Samuel L. Jackson and Ben Mendelsohn in 'Secret Invasion'
Photo: Disney+

Secret Invasion misses that feeling — and it’s not because it’s a spy thriller, either. This vibe is the reason why the Mission: Impossible franchise endures. That franchise, especially in the third and fourth films, really had a lot of goofy fun with malfunctioning tech, impossibly complicated schemes, and — most relevant here — masks. But Secret Invasion, at least in the premiere episode, almost seems too serious to have fun with its premise. These are shapeshifters! They’re green aliens with big pointy ears! Why is there only one “they were a Skrull?!” moment in a show that should be filled with them? At the very least, the show should be having fun with who is or isn’t a Skrull… and it’s not, at least not yet. Secret Invasion starts off as a show about alien shapeshifters who specifically have to remain in human form for plot reasons, and no one suspects anyone of not being who they say they are. A tense spy thriller is a hard sell when there’s no tension or thrills.

All that being said, Secret Invasion still has plenty going for it.
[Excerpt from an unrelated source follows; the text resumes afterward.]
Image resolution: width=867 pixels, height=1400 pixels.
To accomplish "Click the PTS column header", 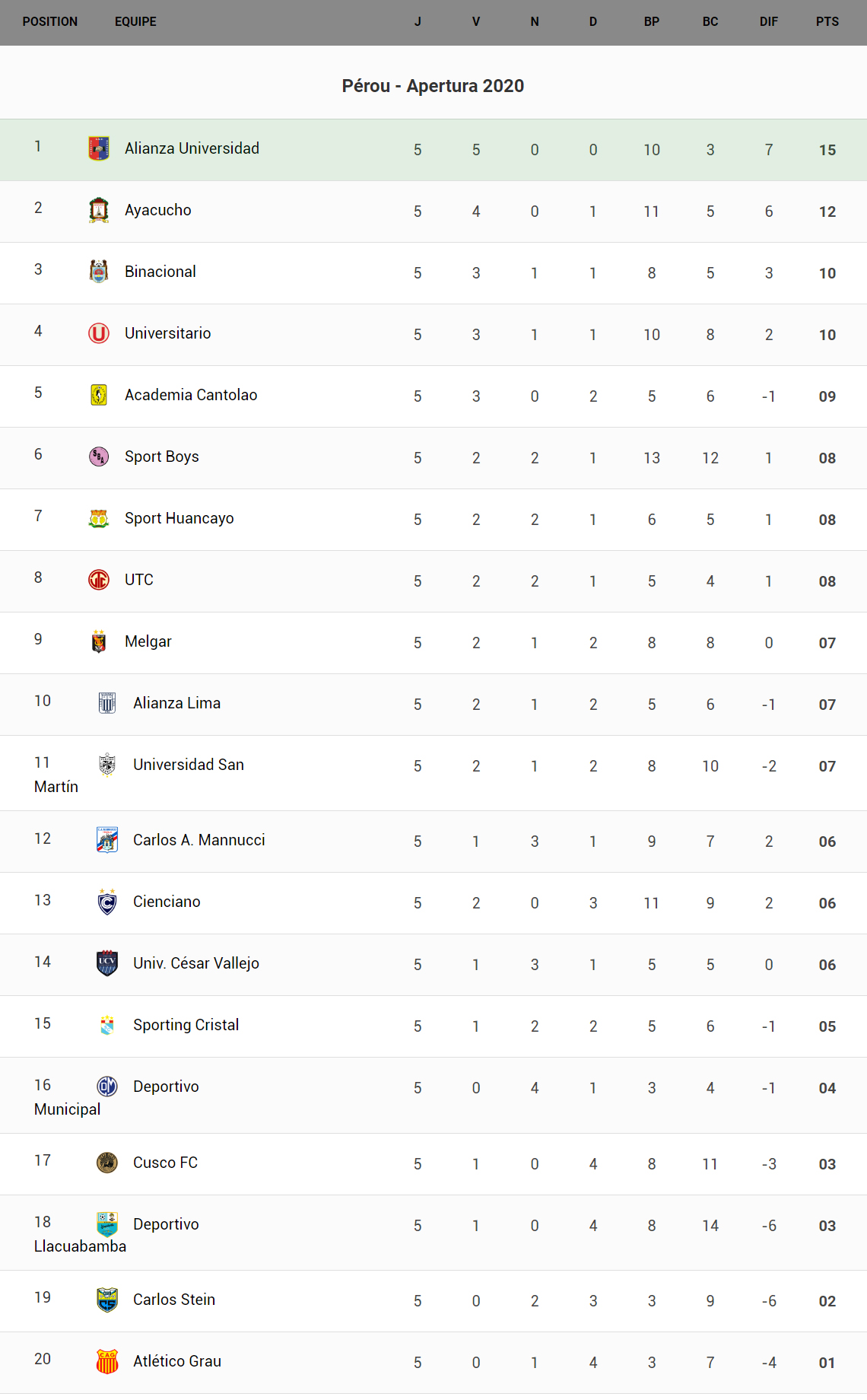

The cast is, like I said, fantastic and turning out great performances. And as an MCU superfan (and sometimes apologist), it’s fun seeing the universe spread out just a little more and bring in a few elements of other genres. And I really can’t say enough about how great Samuel L. Jackson is here. He’s 15 years into this gig and it looks like he’s having more fun than ever. Like, I’m still thinking of a passing bit of business where Fury offers Maria Hill popcorn. I’ll even bend the strict rules of the Stream It or Skip It format and say that Episode 2 is better than Episode 1, which gives me a bit of hope that this alien invasion will become more suspenseful — and wonder-filled.

Our Call: STREAM IT — but maybe let a few episodes pile up first if you’re not an MCU devotee. With its deliberate buildup, Secret Invasion really feels like it should have been an all-at-once drop. As a weekly watch, though, it leaves me wanting more — and at least I have hope that we’ll get more.